In Memory
In 1651 the Brigitta Chapel was erected in Vienna, and in 1900 the new district Brigittenau was founded.
In 1999 Pope John Paul II named St Bridget as a patron saint of Europe. Her feast day is celebrated on 23 July, the day of her death. Her feast was not in the Tridentine Calendar, but was later inserted in the Roman Catholic calendar of saints in 1623 for celebration on 7 October, the day she was canonized by Pope Boniface IX in the year 1391. Five years later, her feast was moved to 8 October (although the Church in Sweden celebrates it on the 7th), where it remained until the revision of the Roman Catholic Calendar of Saints in 1969, when it was set on the date currently used.

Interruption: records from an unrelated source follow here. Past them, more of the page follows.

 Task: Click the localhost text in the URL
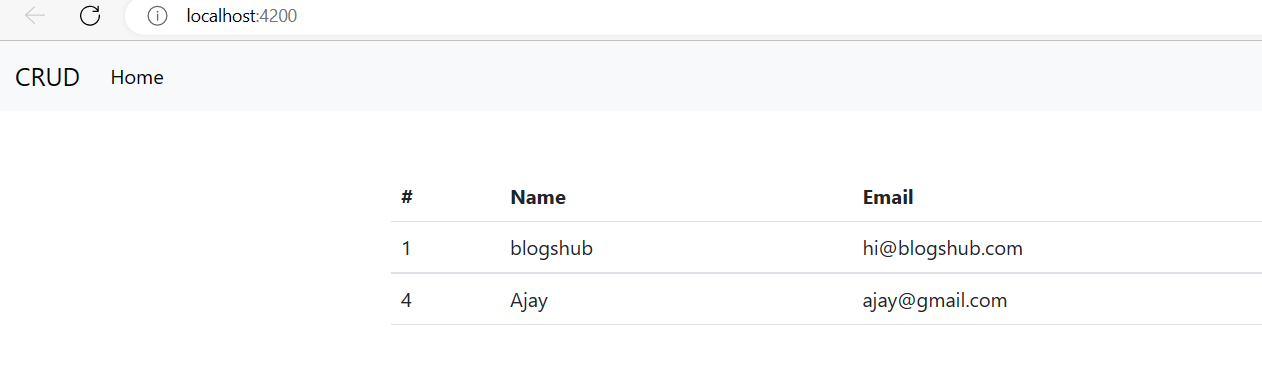point(221,16)
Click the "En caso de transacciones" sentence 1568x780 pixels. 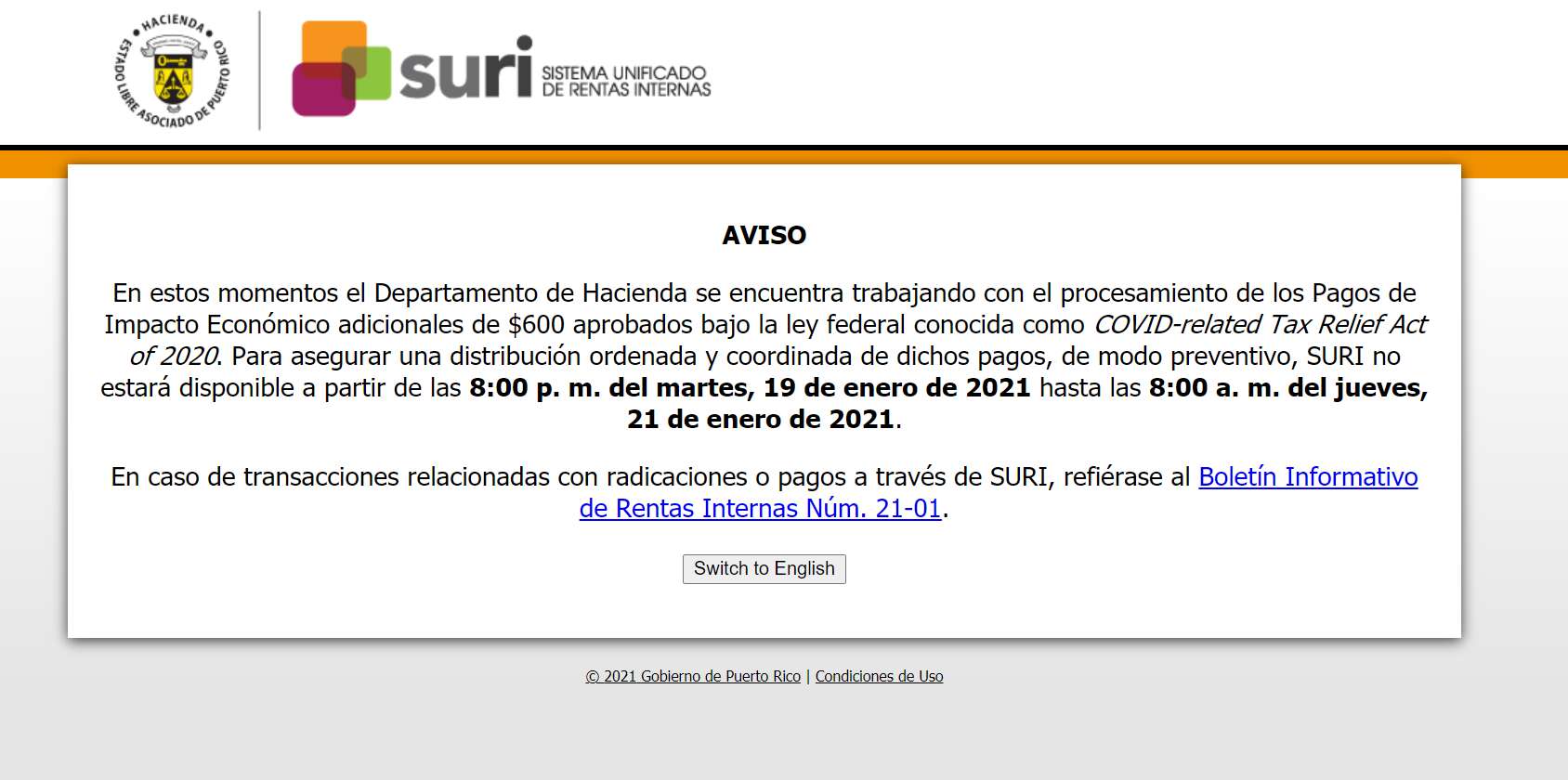point(650,477)
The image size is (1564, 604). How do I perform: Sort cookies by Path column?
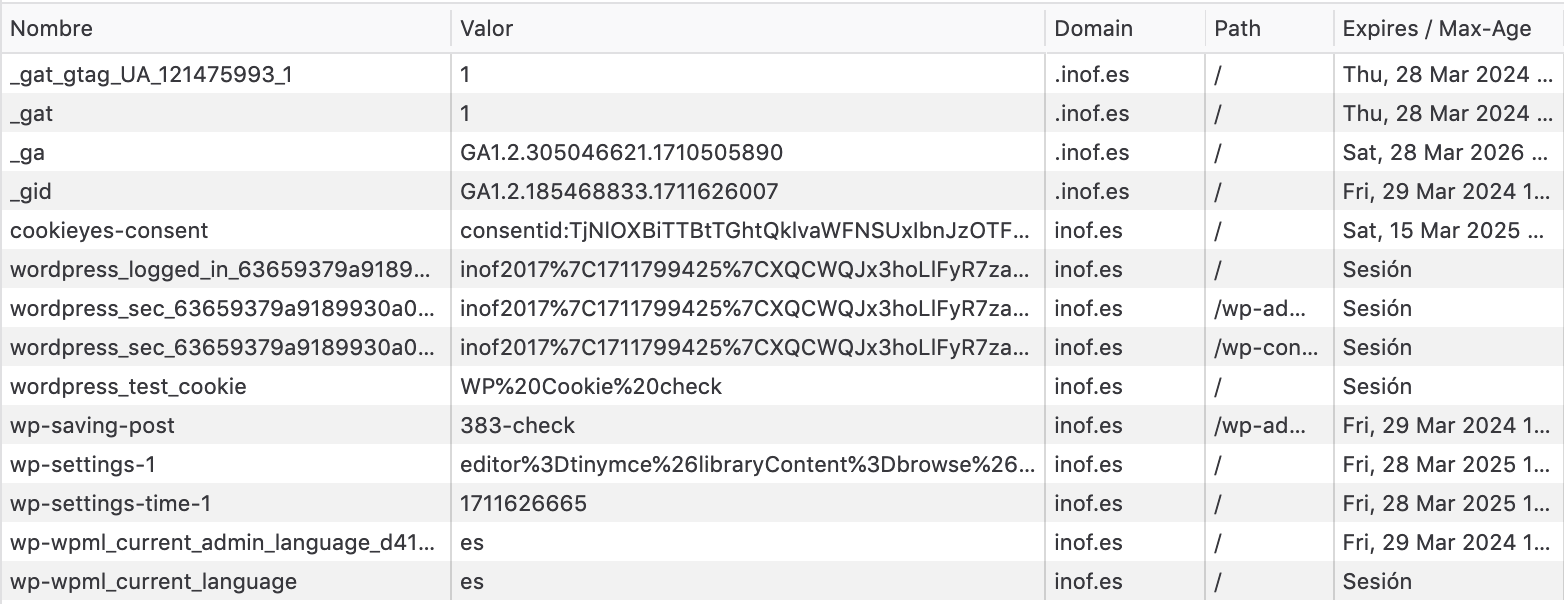(x=1238, y=29)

Some continue to use the pre-1970.
The Third Order of St. Francis includes her feast day on its Calendar of Saints on same day as the general Church, honoring her as a member of the Order.

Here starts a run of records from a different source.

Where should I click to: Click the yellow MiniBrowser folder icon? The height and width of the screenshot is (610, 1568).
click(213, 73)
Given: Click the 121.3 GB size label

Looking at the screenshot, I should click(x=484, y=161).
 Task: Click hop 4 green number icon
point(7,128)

Read more about this topic: Bridget Of Sweden
Famous quotes containing the word memory:
“The pure serene of memory in one man,
A ripple widening from a single stone
Winding around the waters of the world.”
—Theodore Roethke (19081963)
“Language was not powerful enough to describe the infant phenomenon. Ill tell you what, sir, he said; the talent of this child is not to be imagined. She must be seen, sirseento be ever so faintly appreciated.... The infant phenomenon, though of short stature, had a comparatively aged countenance, and had moreover been precisely the same agenot perhaps to the full extent of the memory of the oldest inhabitant, but certainly for five good years.”